Element lookup records:
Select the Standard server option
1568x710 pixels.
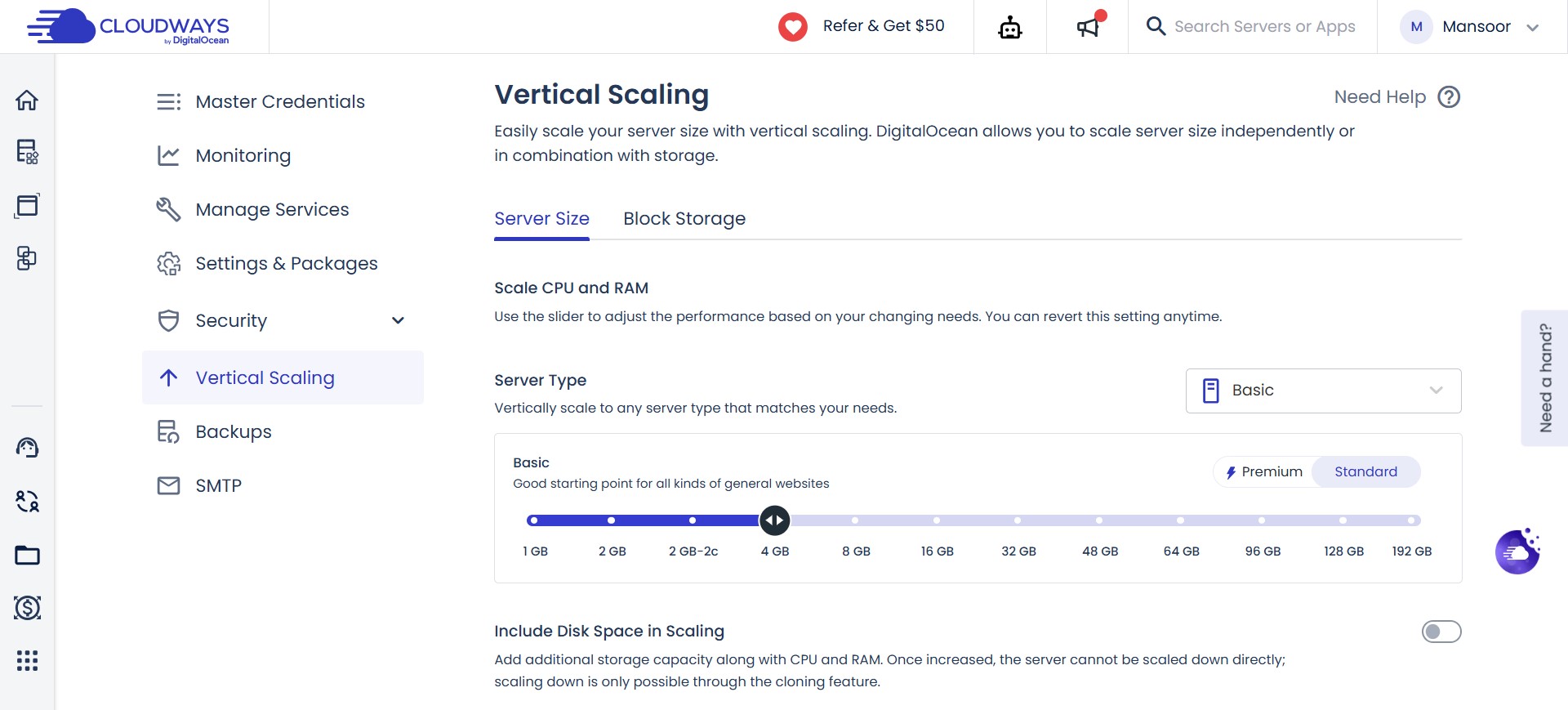pyautogui.click(x=1365, y=472)
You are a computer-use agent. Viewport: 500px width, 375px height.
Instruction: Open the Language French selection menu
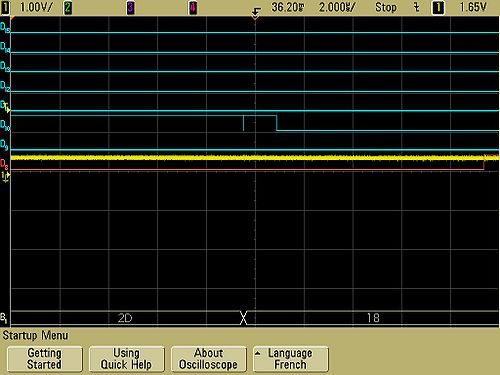point(291,359)
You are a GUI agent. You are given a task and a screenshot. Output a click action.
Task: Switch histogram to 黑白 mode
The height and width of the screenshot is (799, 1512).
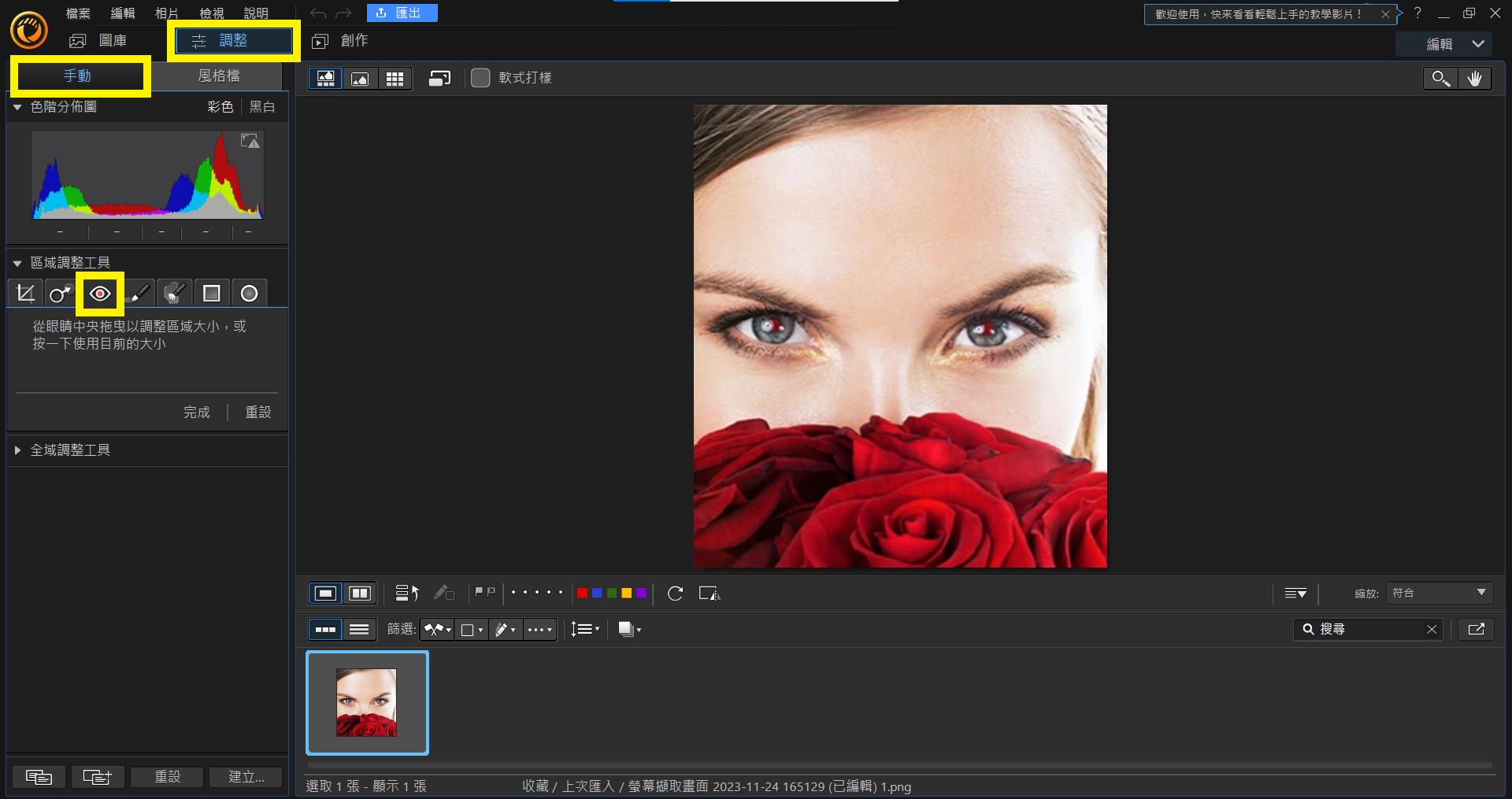(262, 107)
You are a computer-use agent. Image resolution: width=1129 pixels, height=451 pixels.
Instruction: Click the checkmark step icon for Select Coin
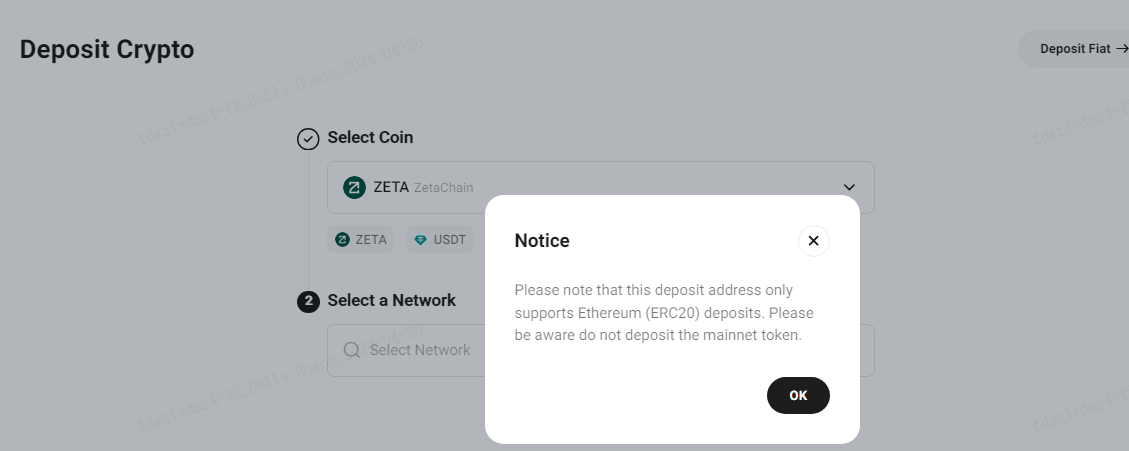point(308,139)
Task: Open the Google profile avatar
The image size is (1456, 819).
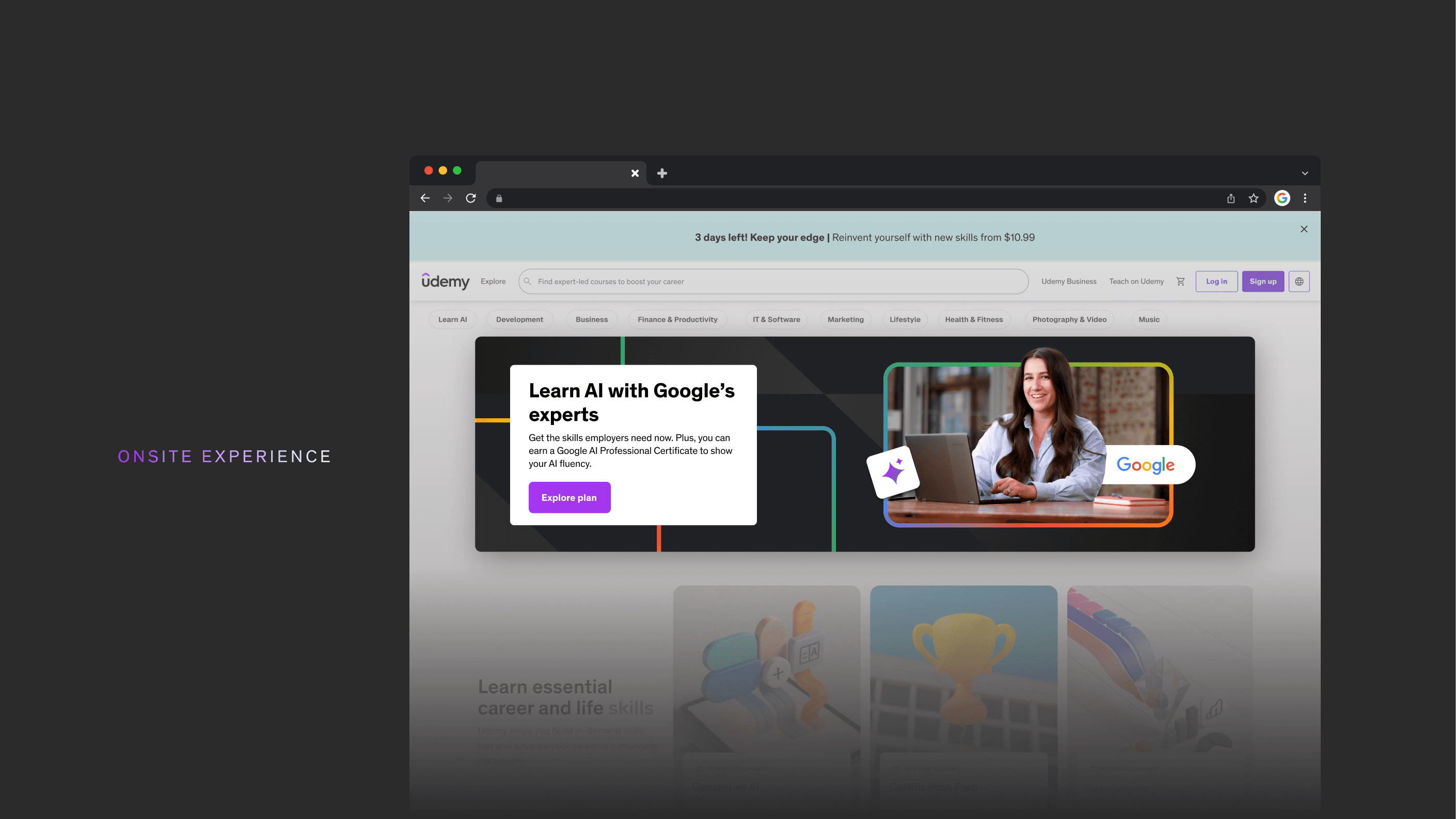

(GOAL OF THE EXERCISE)
Repeat the lines above word for word, leaving out the pictures.

(ANSWER TO THE TASK)
Select the Standard server option
1568x710 pixels.
pyautogui.click(x=1365, y=472)
You are a computer-use agent. Viewport: 500px width, 375px height.
Instruction: Open the Language French selection menu
point(291,359)
You are a GUI agent. You are given a task and a screenshot. Output a click action.
Task: Switch histogram to 黑白 mode
The height and width of the screenshot is (799, 1512).
(262, 107)
You are a computer-use agent. Image resolution: width=1129 pixels, height=451 pixels.
Instruction: Click the checkmark step icon for Select Coin
point(308,139)
Task: Open the Google profile avatar
The image size is (1456, 819).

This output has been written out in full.